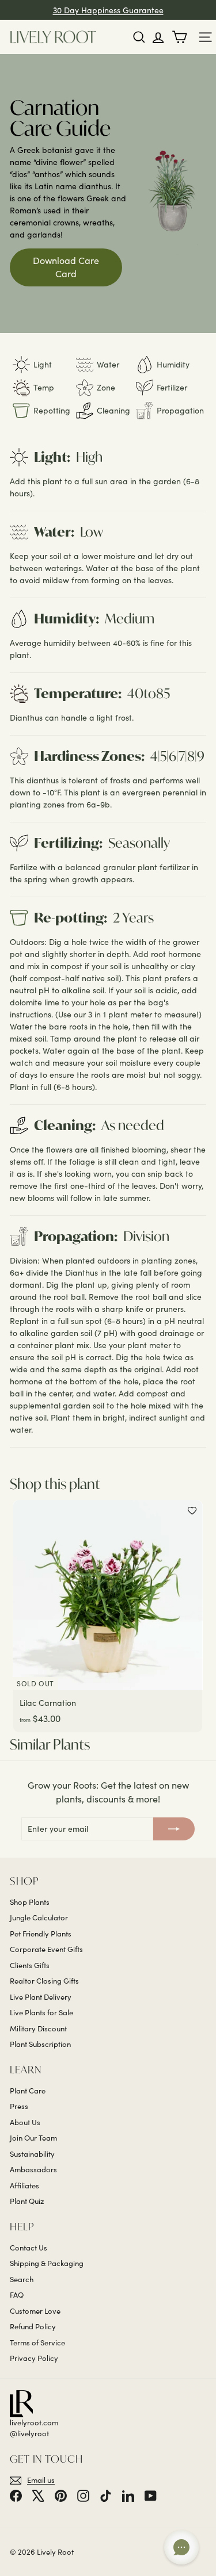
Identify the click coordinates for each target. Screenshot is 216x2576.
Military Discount (38, 2028)
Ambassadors (33, 2169)
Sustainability (32, 2154)
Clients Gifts (30, 1965)
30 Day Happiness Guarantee (108, 10)
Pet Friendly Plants (40, 1933)
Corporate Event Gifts (46, 1949)
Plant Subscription (40, 2044)
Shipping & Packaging (47, 2263)
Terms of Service (37, 2342)
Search (21, 2279)
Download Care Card (66, 267)
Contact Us (28, 2247)
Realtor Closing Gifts (44, 1981)
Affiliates (24, 2185)
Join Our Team (33, 2138)
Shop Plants (30, 1902)
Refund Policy (33, 2326)
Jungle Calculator (39, 1917)
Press (19, 2106)
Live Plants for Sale (41, 2012)
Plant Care (28, 2090)
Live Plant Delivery (40, 1997)
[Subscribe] (174, 1828)
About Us (25, 2122)
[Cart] (182, 37)
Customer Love (35, 2311)
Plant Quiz (27, 2201)
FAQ (17, 2295)
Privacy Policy (34, 2358)
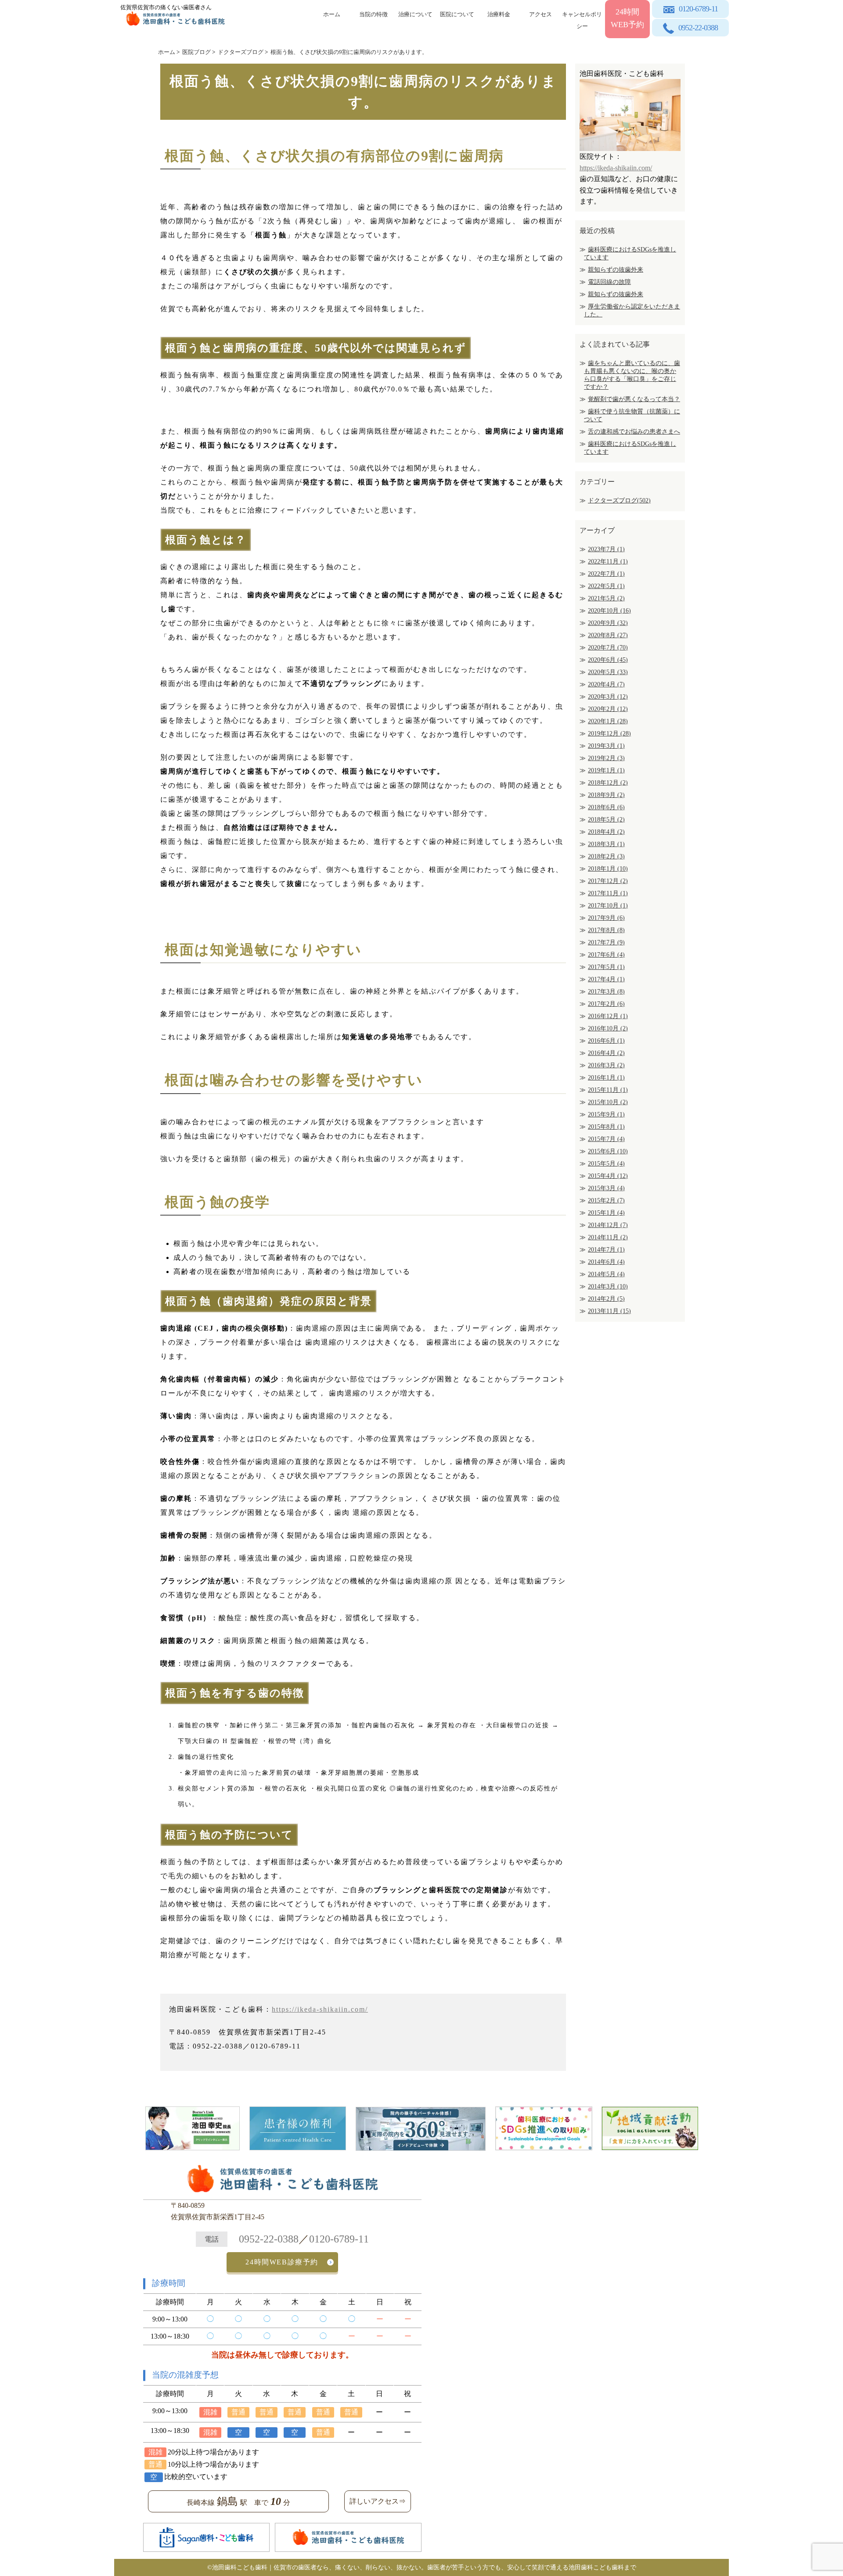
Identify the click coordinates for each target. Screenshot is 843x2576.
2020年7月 (608, 647)
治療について (415, 14)
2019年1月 (606, 770)
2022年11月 (608, 561)
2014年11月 (608, 1237)
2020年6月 (608, 660)
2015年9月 (606, 1114)
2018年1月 (608, 868)
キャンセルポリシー (582, 18)
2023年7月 (606, 549)
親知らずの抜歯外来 (615, 269)
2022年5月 (606, 586)
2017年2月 (606, 1004)
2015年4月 (608, 1176)
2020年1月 (608, 721)
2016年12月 (608, 1016)
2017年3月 (606, 991)
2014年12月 (608, 1225)
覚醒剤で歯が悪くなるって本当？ (634, 399)
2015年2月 (606, 1200)
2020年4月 (606, 684)
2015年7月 (606, 1139)
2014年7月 (606, 1249)
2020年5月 (608, 672)
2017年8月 (606, 930)
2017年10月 (608, 905)
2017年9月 (606, 918)
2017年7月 (606, 942)
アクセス (540, 14)
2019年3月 (606, 746)
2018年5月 (606, 819)
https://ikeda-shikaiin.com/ (320, 2009)
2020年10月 (609, 610)
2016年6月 (606, 1040)
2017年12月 (608, 881)
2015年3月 (606, 1188)
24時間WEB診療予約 (281, 2262)
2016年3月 (606, 1065)
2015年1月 (606, 1212)
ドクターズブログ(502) (619, 500)
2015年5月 (606, 1163)
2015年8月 (606, 1126)
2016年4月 (606, 1053)
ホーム (331, 14)
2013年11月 (609, 1311)
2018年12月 (608, 782)
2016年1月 (606, 1077)
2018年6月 (606, 807)
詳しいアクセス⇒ (377, 2501)
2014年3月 (608, 1286)
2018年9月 (606, 795)
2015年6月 (608, 1151)
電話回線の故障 (609, 282)
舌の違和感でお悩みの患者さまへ (634, 431)
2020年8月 (608, 635)
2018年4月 (606, 832)
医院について (457, 14)
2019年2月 (606, 758)
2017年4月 (606, 979)
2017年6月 (606, 954)
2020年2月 (608, 709)
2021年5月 (606, 598)
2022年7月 (606, 573)
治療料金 (498, 14)
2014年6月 (606, 1262)
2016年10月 (608, 1028)
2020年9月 (608, 623)
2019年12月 (609, 733)
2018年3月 (606, 844)
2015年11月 (608, 1090)
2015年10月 (608, 1102)
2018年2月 (606, 856)
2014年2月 (606, 1298)
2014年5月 (606, 1274)
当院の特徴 (373, 14)
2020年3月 (608, 696)
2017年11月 (608, 893)
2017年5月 (606, 967)
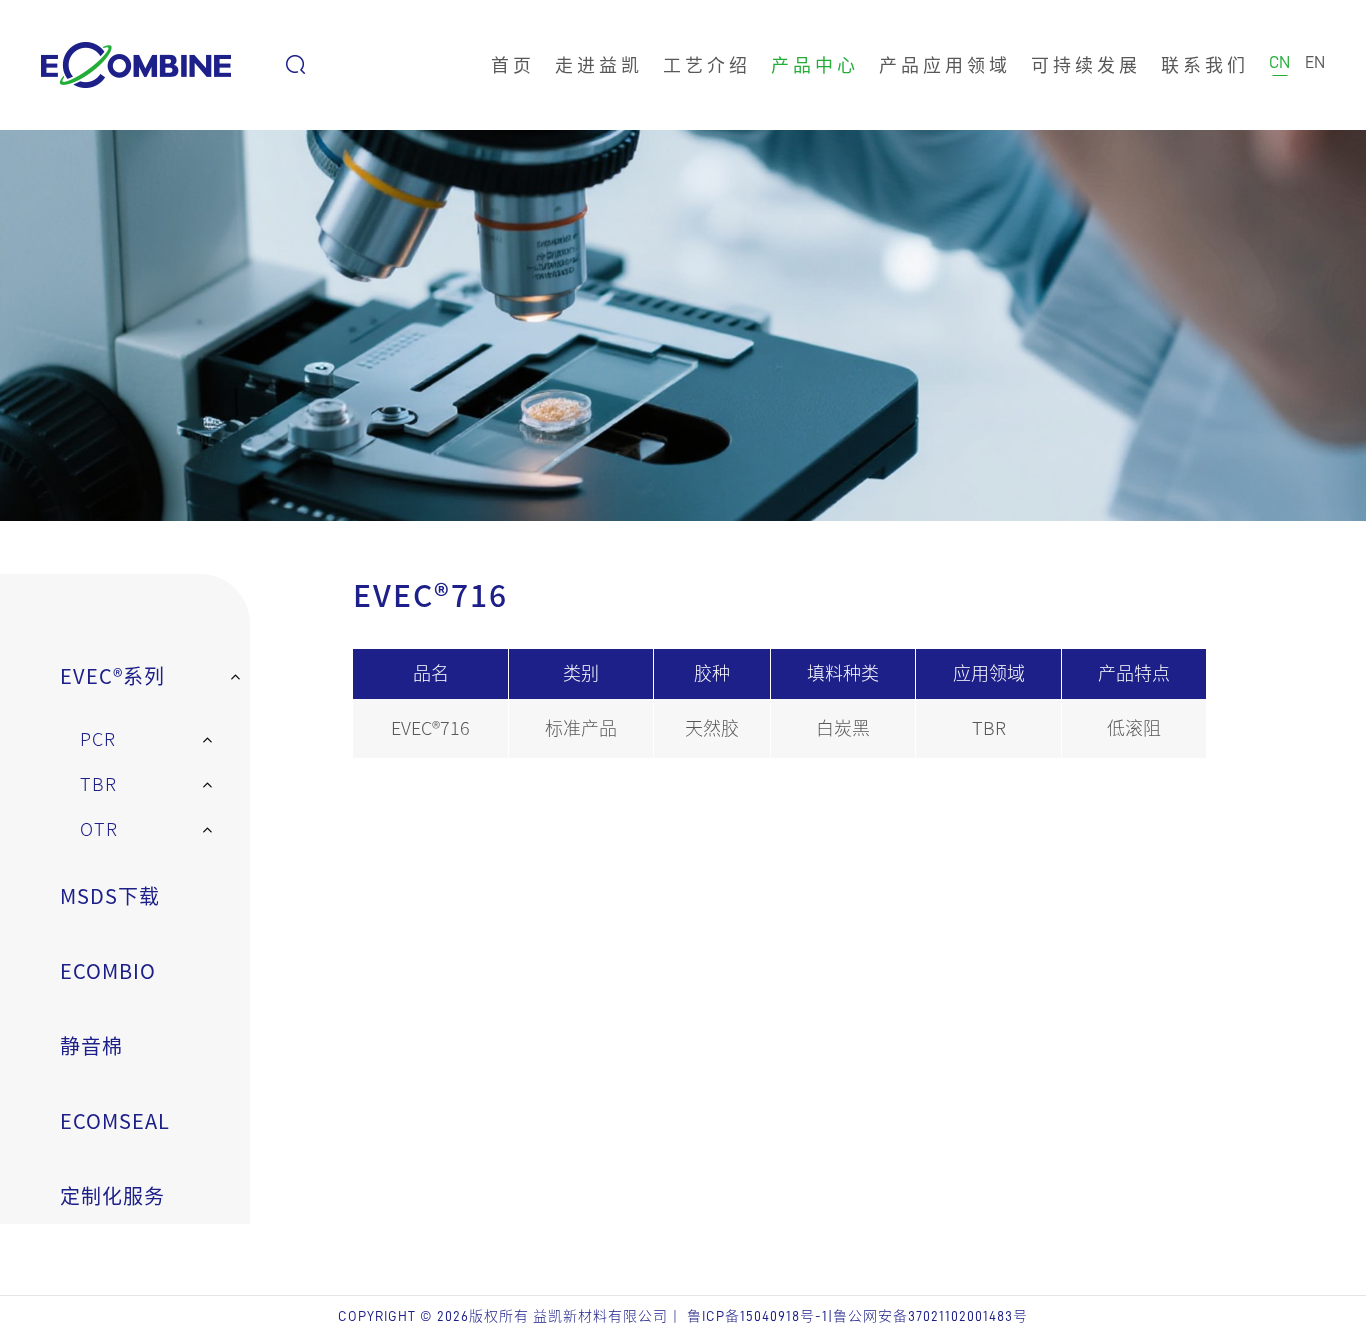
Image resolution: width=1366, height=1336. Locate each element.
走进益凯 (599, 65)
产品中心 (815, 65)
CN (1279, 62)
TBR (98, 784)
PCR (98, 739)
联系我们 (1205, 65)
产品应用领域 (945, 65)
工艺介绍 (707, 65)
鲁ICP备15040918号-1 (757, 1316)
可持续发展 (1086, 65)
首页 (513, 65)
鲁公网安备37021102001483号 (930, 1316)
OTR (99, 829)
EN (1315, 62)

####################

◆ **Exercise goal**
When copying the entries, drop the images and keep every line exact.

◆ **Task response**
Identify the click coordinates for each target. Screenshot is 216x2576.
Military Discount (38, 2028)
Ambassadors (33, 2169)
Sustainability (32, 2154)
Clients Gifts (30, 1965)
30 Day Happiness Guarantee (108, 10)
Pet Friendly Plants (40, 1933)
Corporate Event Gifts (46, 1949)
Plant Subscription (40, 2044)
Shipping & Packaging (47, 2263)
Terms of Service (37, 2342)
Search (21, 2279)
Download Care Card (66, 267)
Contact Us (28, 2247)
Realtor Closing Gifts (44, 1981)
Affiliates (24, 2185)
Join Our Team (33, 2138)
Shop Plants (30, 1902)
Refund Policy (33, 2326)
Jungle Calculator (39, 1917)
Press (19, 2106)
Live Plants for Sale (41, 2012)
Plant Care (28, 2090)
Live Plant Delivery (40, 1997)
[Subscribe] (174, 1828)
About Us (25, 2122)
[Cart] (182, 37)
Customer Love (35, 2311)
Plant Quiz (27, 2201)
FAQ (17, 2295)
Privacy Policy (34, 2358)
Identify the click coordinates for each target. Screenshot is 843x2576.
2020年7月 (608, 647)
治療について (415, 14)
2019年1月 (606, 770)
2022年11月 (608, 561)
2014年11月 (608, 1237)
2020年6月 (608, 660)
2015年9月 (606, 1114)
2018年1月 (608, 868)
キャンセルポリシー (582, 18)
2023年7月 (606, 549)
親知らずの抜歯外来 (615, 269)
2022年5月 (606, 586)
2017年2月 (606, 1004)
2015年4月 (608, 1176)
2020年1月 (608, 721)
2016年12月 (608, 1016)
2017年3月 (606, 991)
2014年12月 (608, 1225)
覚醒剤で歯が悪くなるって本当？ (634, 399)
2015年2月 (606, 1200)
2020年4月 (606, 684)
2015年7月 (606, 1139)
2014年7月 (606, 1249)
2020年5月 (608, 672)
2017年8月 (606, 930)
2017年10月 (608, 905)
2017年9月 (606, 918)
2017年7月 (606, 942)
アクセス (540, 14)
2019年3月 (606, 746)
2018年5月 (606, 819)
https://ikeda-shikaiin.com/ (320, 2009)
2020年10月 (609, 610)
2016年6月 (606, 1040)
2017年12月 (608, 881)
2015年3月 (606, 1188)
24時間WEB診療予約 (281, 2262)
2016年3月 (606, 1065)
2015年1月 (606, 1212)
ドクターズブログ(502) (619, 500)
2015年5月 (606, 1163)
2015年8月 (606, 1126)
2016年4月 (606, 1053)
ホーム (331, 14)
2013年11月 (609, 1311)
2018年12月 (608, 782)
2016年1月 (606, 1077)
2018年6月 (606, 807)
詳しいアクセス⇒ (377, 2501)
2014年3月 (608, 1286)
2018年9月 (606, 795)
2015年6月 (608, 1151)
電話回線の故障 (609, 282)
舌の違和感でお悩みの患者さまへ (634, 431)
2020年8月 (608, 635)
2018年4月 (606, 832)
医院について (457, 14)
2019年2月 (606, 758)
2017年4月 (606, 979)
2017年6月 (606, 954)
2020年2月 (608, 709)
2021年5月 (606, 598)
2022年7月 (606, 573)
治療料金 (498, 14)
2014年6月 (606, 1262)
2016年10月 (608, 1028)
2020年9月 (608, 623)
2019年12月 (609, 733)
2018年3月 (606, 844)
2015年11月 (608, 1090)
2015年10月 (608, 1102)
2018年2月 (606, 856)
2014年2月 (606, 1298)
2014年5月 (606, 1274)
当院の特徴 (373, 14)
2020年3月 (608, 696)
2017年11月 (608, 893)
2017年5月 (606, 967)
Image resolution: width=1366, height=1336. Locate each element.
走进益凯 (599, 65)
产品中心 (815, 65)
CN (1279, 62)
TBR (98, 784)
PCR (98, 739)
联系我们 (1205, 65)
产品应用领域 (945, 65)
工艺介绍 (707, 65)
鲁ICP备15040918号-1 (757, 1316)
可持续发展 (1086, 65)
首页 (513, 65)
鲁公网安备37021102001483号 (930, 1316)
OTR (99, 829)
EN (1315, 62)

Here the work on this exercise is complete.